Escape Rooms


An Escape Room is an interactive game where your team is trapped in a room (or series of rooms) until you can solve a number of puzzles. Typical Escape Rooms have a time limit of around 60 minutes.
They may involve live actors, but often there are multimedia elements, as well as lighting & sound effects and a vast array of props which act as clues (or containers for clues).
They have a great deal in common with immersive theatrical experiences, and are wildly popular world-wide. Rather than just a room full of puzzles to solve, the best (and most engaging) escape rooms have a strong story element, which helps to explain and justify the puzzles. 

Designing an Escape Room

  • What is the story / environment?
  • Clues should make sense within the story / environment / style of the room. 
  • Frustration is inevitable, but that should not be caused by bad design.

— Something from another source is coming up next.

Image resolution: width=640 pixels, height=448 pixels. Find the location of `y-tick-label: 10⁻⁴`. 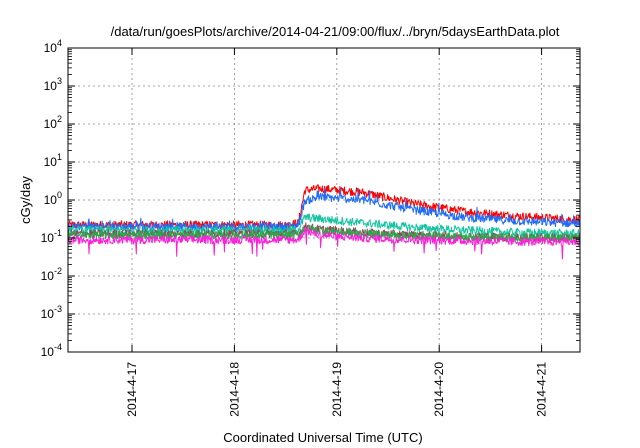

y-tick-label: 10⁻⁴ is located at coordinates (52, 350).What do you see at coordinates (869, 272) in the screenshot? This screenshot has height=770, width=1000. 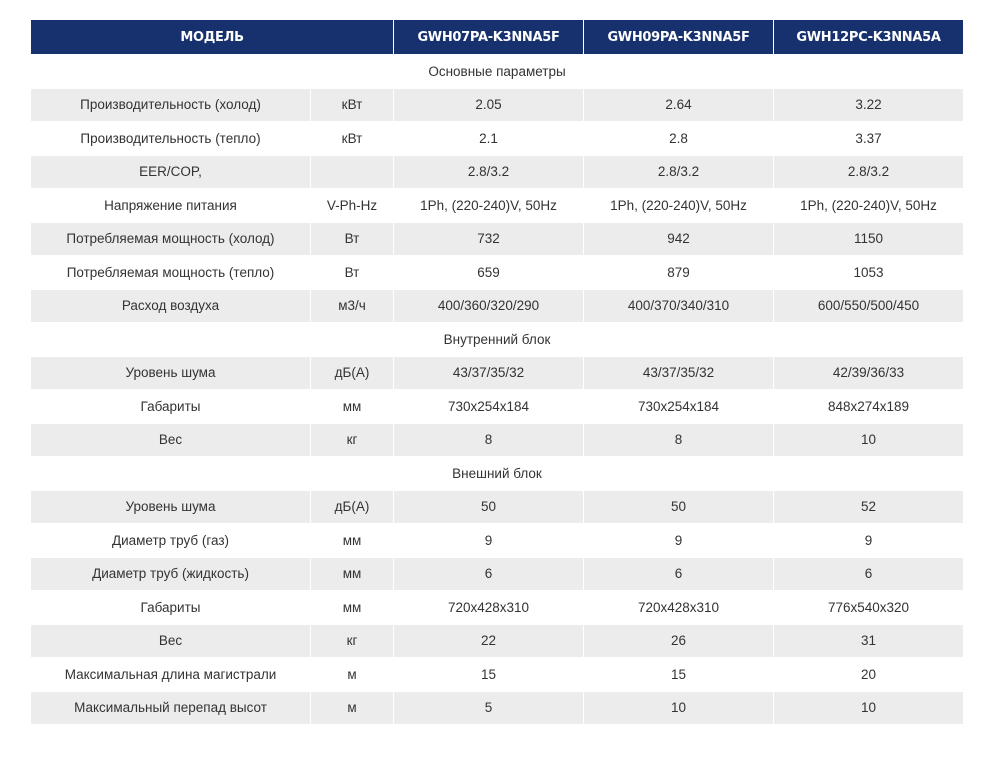 I see `cell: 1053` at bounding box center [869, 272].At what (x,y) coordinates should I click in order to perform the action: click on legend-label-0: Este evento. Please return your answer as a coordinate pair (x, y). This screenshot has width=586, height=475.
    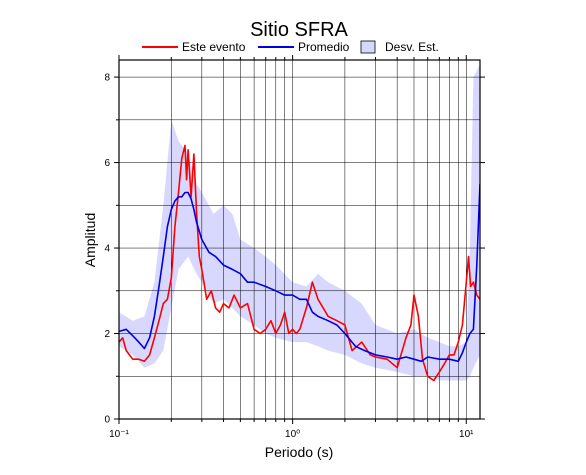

Ensure clues are not deliberately obscure. Everyone should be able to solve them, without needing specific knowledge. 
  • Puzzles should be revealed in order, and should make sense within the story / environment. 
  • Each element should have a usage which is clear when the puzzle is solved, and should not just be a case of random luck (e.g. try the key in a number of locks until you find the one that works). 
  • The puzzle / elements in the room should be able to withstand reasonable abuse by players. 
  • Ensure safety is built-in. If there’s a problem in the room, the players must be able to alert someone, who should be paying attention throughout their game. 
  • Have a clear plan for resetting the room correctly between games, and ensure that anything that could be broken is available as a spare (and is costed into the business model) OR that it’s securely fixed and cannot be moved.